The judge raised himself on his elbows, stared through his glasses and exclaimed: “I’ll see that it doesn’t happen again for sixty days. The idea! A woman of your intelligence going into a store and carrying off a dress that doesn’t belong to you and you don’t need! Why did you do it?”

“I—I don’t know, Judge. I—I just saw it there. I—I liked it. So, the first thing I knew I was taking it away.”

“Exactly. Sixty days! Sit over there.”

The judge pointed to a row of chairs at the right of his box; the defendant burst into tears, dabbled her eyes with an embroidered handkerchief; her young husband led her to a seat and, for the time, the affair was ended.
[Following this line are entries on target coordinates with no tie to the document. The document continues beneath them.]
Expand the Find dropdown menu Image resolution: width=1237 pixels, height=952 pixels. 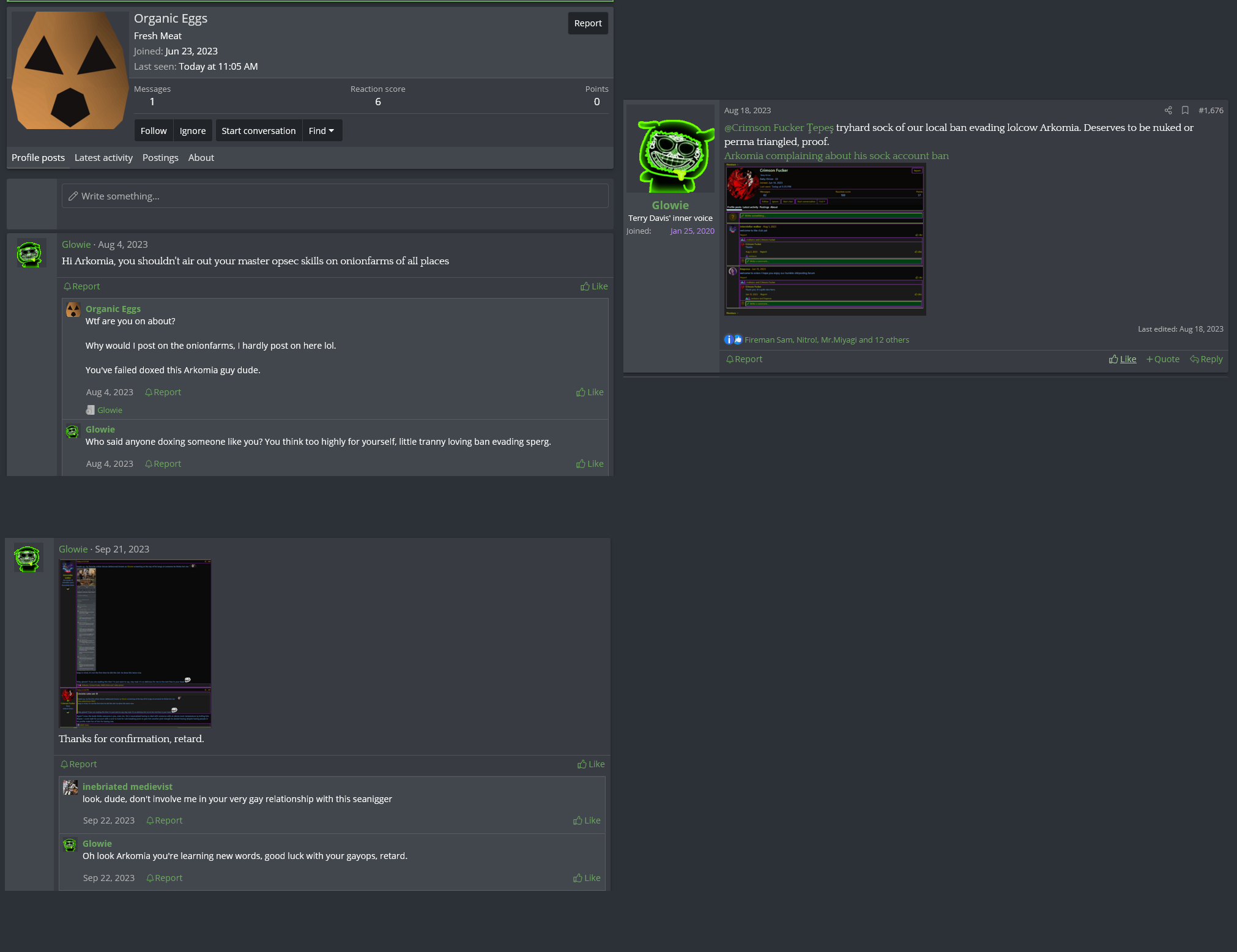click(x=322, y=130)
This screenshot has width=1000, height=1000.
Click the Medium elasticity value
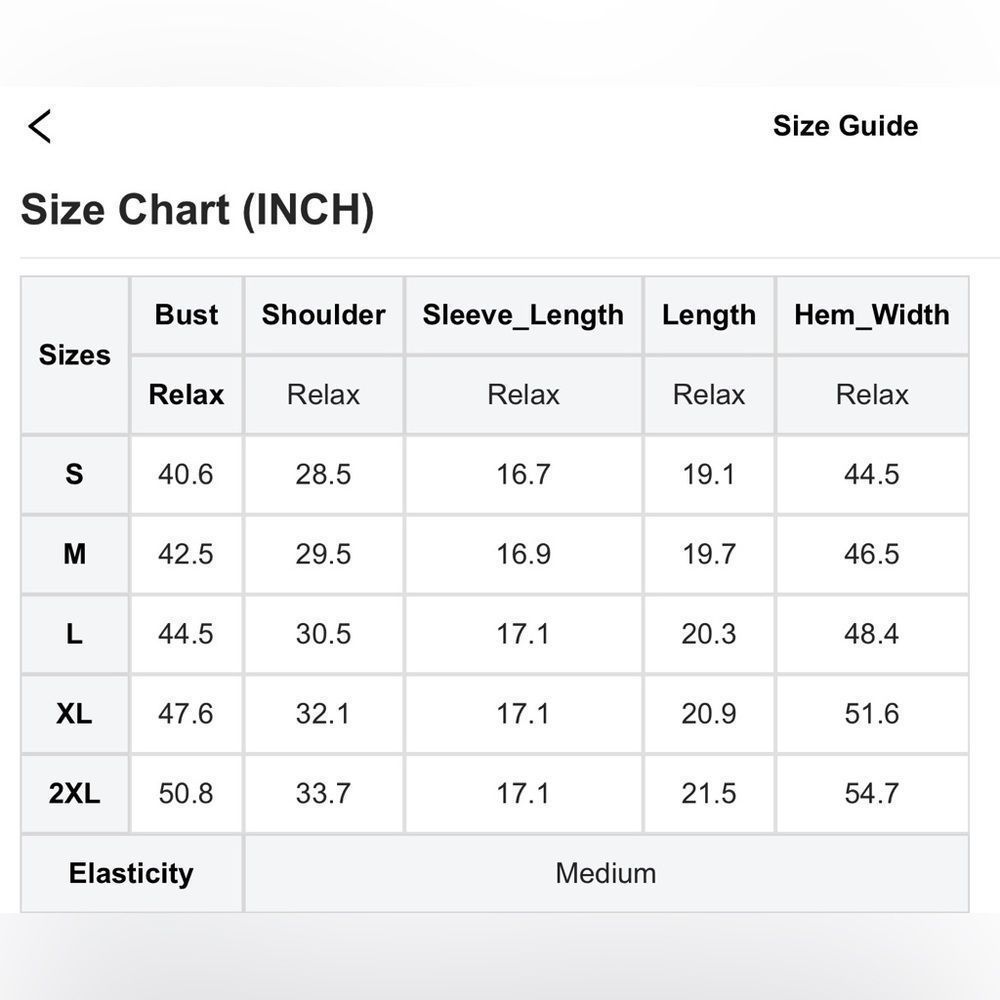(x=606, y=874)
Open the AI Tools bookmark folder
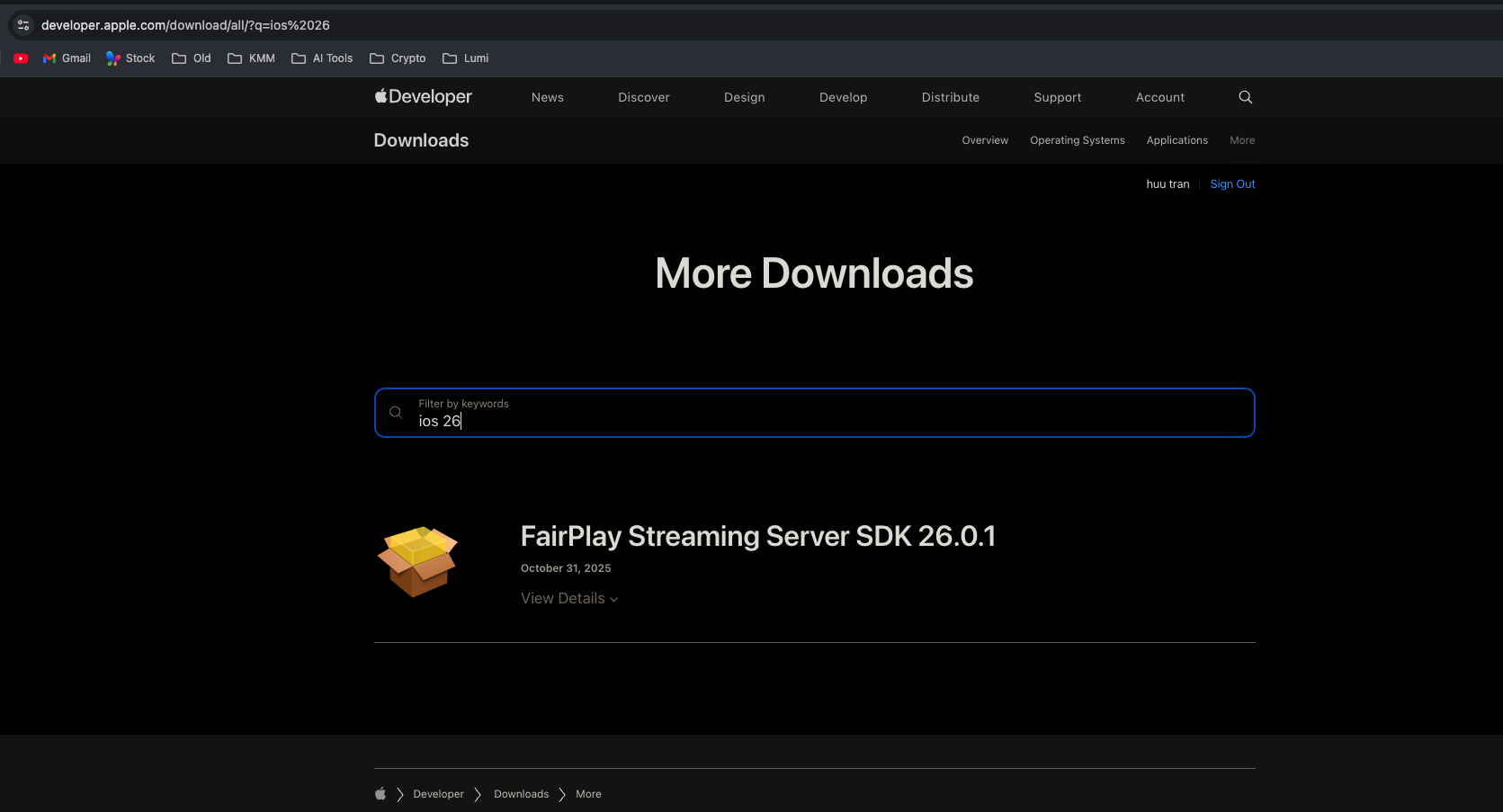 click(x=322, y=58)
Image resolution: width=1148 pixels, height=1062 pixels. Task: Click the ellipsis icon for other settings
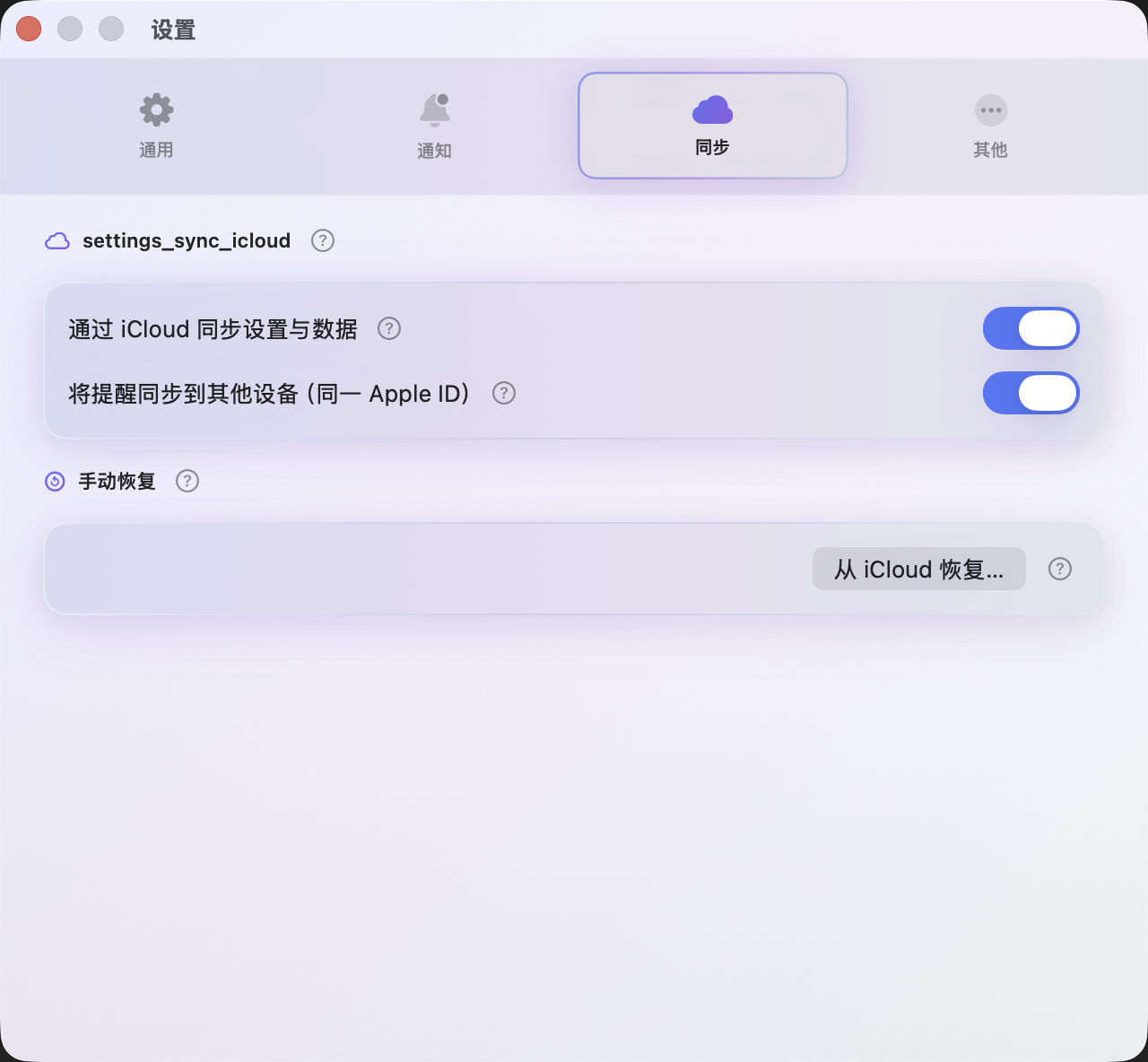(991, 110)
“The judge will allow her to weep for a couple of hours,” Drew explained in a whisper. “Meantime, his secretary in the back room will get some people on the wire and look up her record. If her record is good, he’ll set his sentence aside, put her on a year’s probation. Probably never hear from her again. She’s had about enough.

“But why do they do it?” he exclaimed in a whisper. “If you were a young woman would you go through all this and carry the memory of the humiliation and disgrace through a long life for a fourteen dollar dress? You would not; nor for forty dresses!

“But they do it, over and over and over. Hats, belts, coats, dresses, artificial flowers. What don’t they steal? And they come to court, sometimes three or four a day, to stand before the judge and weep. You’d think they’d learn, that everyone in the world would learn after awhile, everyone, except the professional shoplifter. But they don’t.”

And now a score of young black men stood before the bench. They were accused of gambling with dice. The dice, a hook for raking them in, and a few coins were offered in evidence.